SOURCE:
+---+

Thursday, July 31, 2014

Specific, Not General, Jurisdiction Upheld Over Non-Residents' Claims Against Bristol-Myers

A recent opinion from the California Court of Appeals perhaps illustrates the extent to which defendants have been emboldened by the United States Supreme Court's decision striking down personal jurisdiction in Daimler AG v. Bauman.

In Bristol-Myers Squibb Co. v. Superior Court of San Francisco County, No. A140035 (Cal. App. July 30, 2014), BMS filed a petition for writ of mandate to reverse the trial court's ruling upholding personal jurisdiction.  The court set the scene:

Defendant Bristol-Myers Squibb Company (BMS) has been sued by dozens of California residents in a coordinated proceeding before the San Francisco Superior Court. They allege defects in Plavix, a drug BMS manufactures and sells throughout the country. Jurisdiction over BMS as to these plaintiffs is conceded. The question presented is whether California also has jurisdiction over BMS regarding identical Plavix defects claims brought by hundreds of non-resident co-plaintiffs, the real parties in interest here (RPI), in the same coordinated proceeding, consistent with the Due Process Clause of the Fourteenth Amendment.

The trial court had upheld general jurisdiction over the non-residents' claims against BMS because:

[I]t had sold in the state nearly $1 billion worth of Plavix between 2006 and 2012 and 196 million Plavix pills between 1998 and 2006, had been registered with the California Secretary of State to conduct business since 1936, maintained an agent for service of process in Los Angeles, operated five offices in California that employed approximately 164 people, employed approximately 250 in-state sales representatives, owned a facility in Milpitas employing 85 people that was used primarily for research, operated other facilities that were used primarily for research and laboratory activities in Aliso Viejo, San Diego and Sunnyvale, and had a small office in Sacramento that was used by the company’s Government Affairs group.

Despite these extensive contacts with California, the appellate court concluded that after Daimler, California could not exercise general jurisdiction over BMS because it was not "at home" in the forum.  

All was not lost for the non-resident plaintiffs, however.  Turning to specific jurisdiction, the court relied on Keeton v. Hustler Magazine to show that "the doctrine of specific jurisdiction can apply to the claims of a non-resident against a non-resident."  Further, the court noted that although the United States Supreme Court has not yet defined "what it means for a suit to 'arise out of' or 'relate' to a defendant’s contacts with the State," California has adopted the “'substantial connection' test, under which the relatedness requirement is satisfied if 'there is a substantial nexus or connection between the defendant’s forum activities and the plaintiff’s claim.'”

+---+

AVAILABLE DATA:

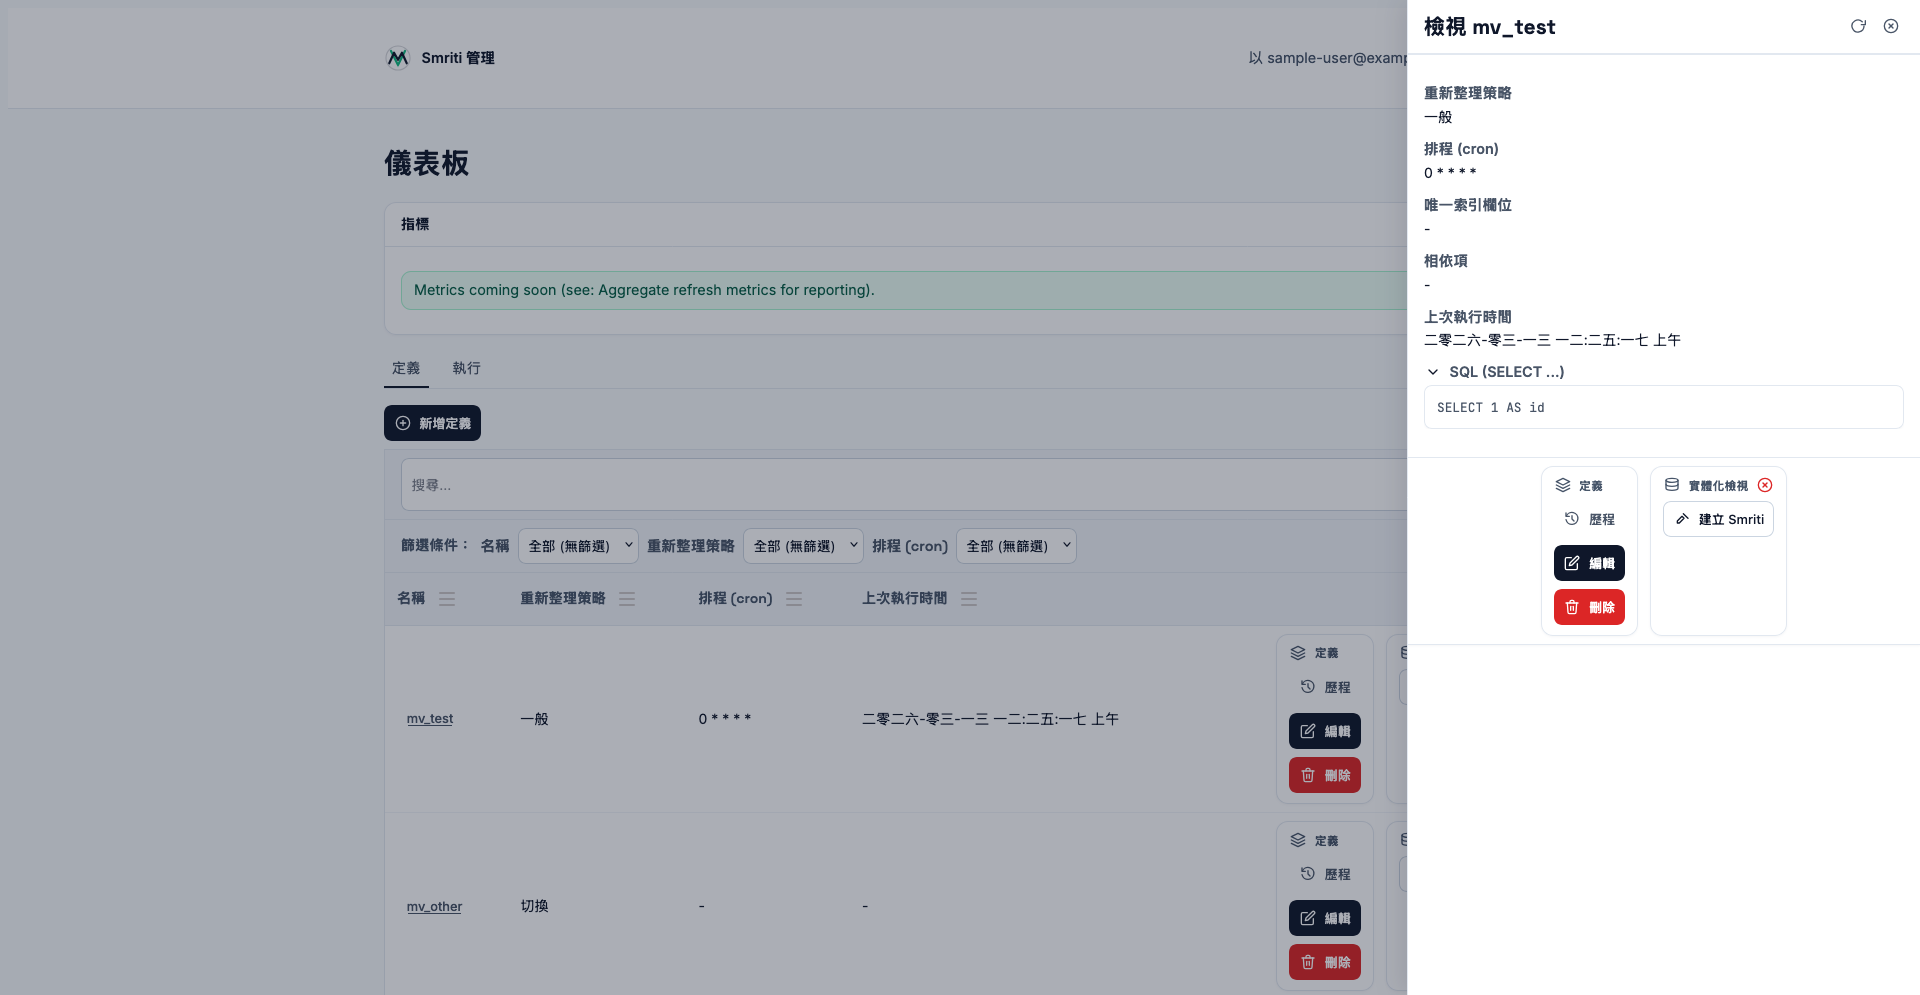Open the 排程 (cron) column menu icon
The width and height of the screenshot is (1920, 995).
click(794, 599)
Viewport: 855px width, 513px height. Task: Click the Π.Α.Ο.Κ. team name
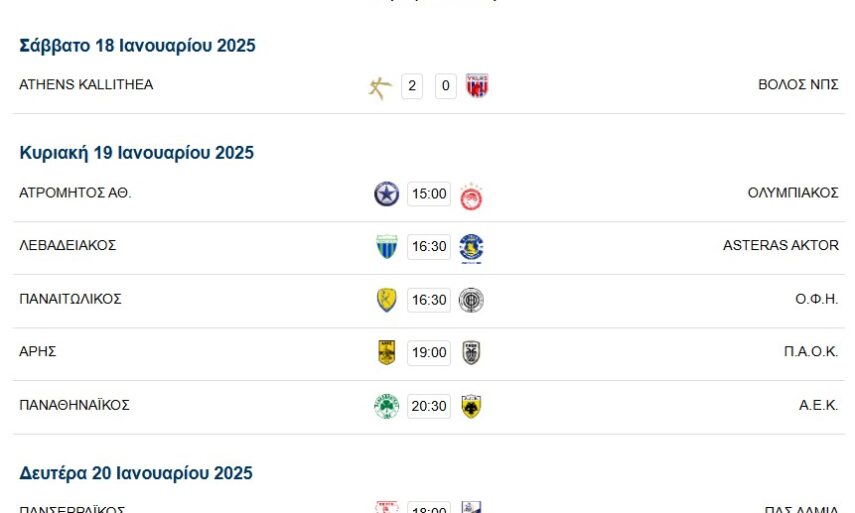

+---+

SET TASK 1: In the post on Bristol-Myers jurisdiction, which case did the appellate court rely on to show that specific jurisdiction can apply to a non-resident's claims against a non-resident?
SET TASK 2: Reproduce a passage of the post on Bristol-Myers jurisdiction word for word, beginning at the words "Thursday, July 31, 2014" and stopping after the words "AG v. Bauman.".

TASK OUTPUT 1: Keeton v. Hustler Magazine.

TASK OUTPUT 2:
Thursday, July 31, 2014

Specific, Not General, Jurisdiction Upheld Over Non-Residents' Claims Against Bristol-Myers

A recent opinion from the California Court of Appeals perhaps illustrates the extent to which defendants have been emboldened by the United States Supreme Court's decision striking down personal jurisdiction in Daimler AG v. Bauman.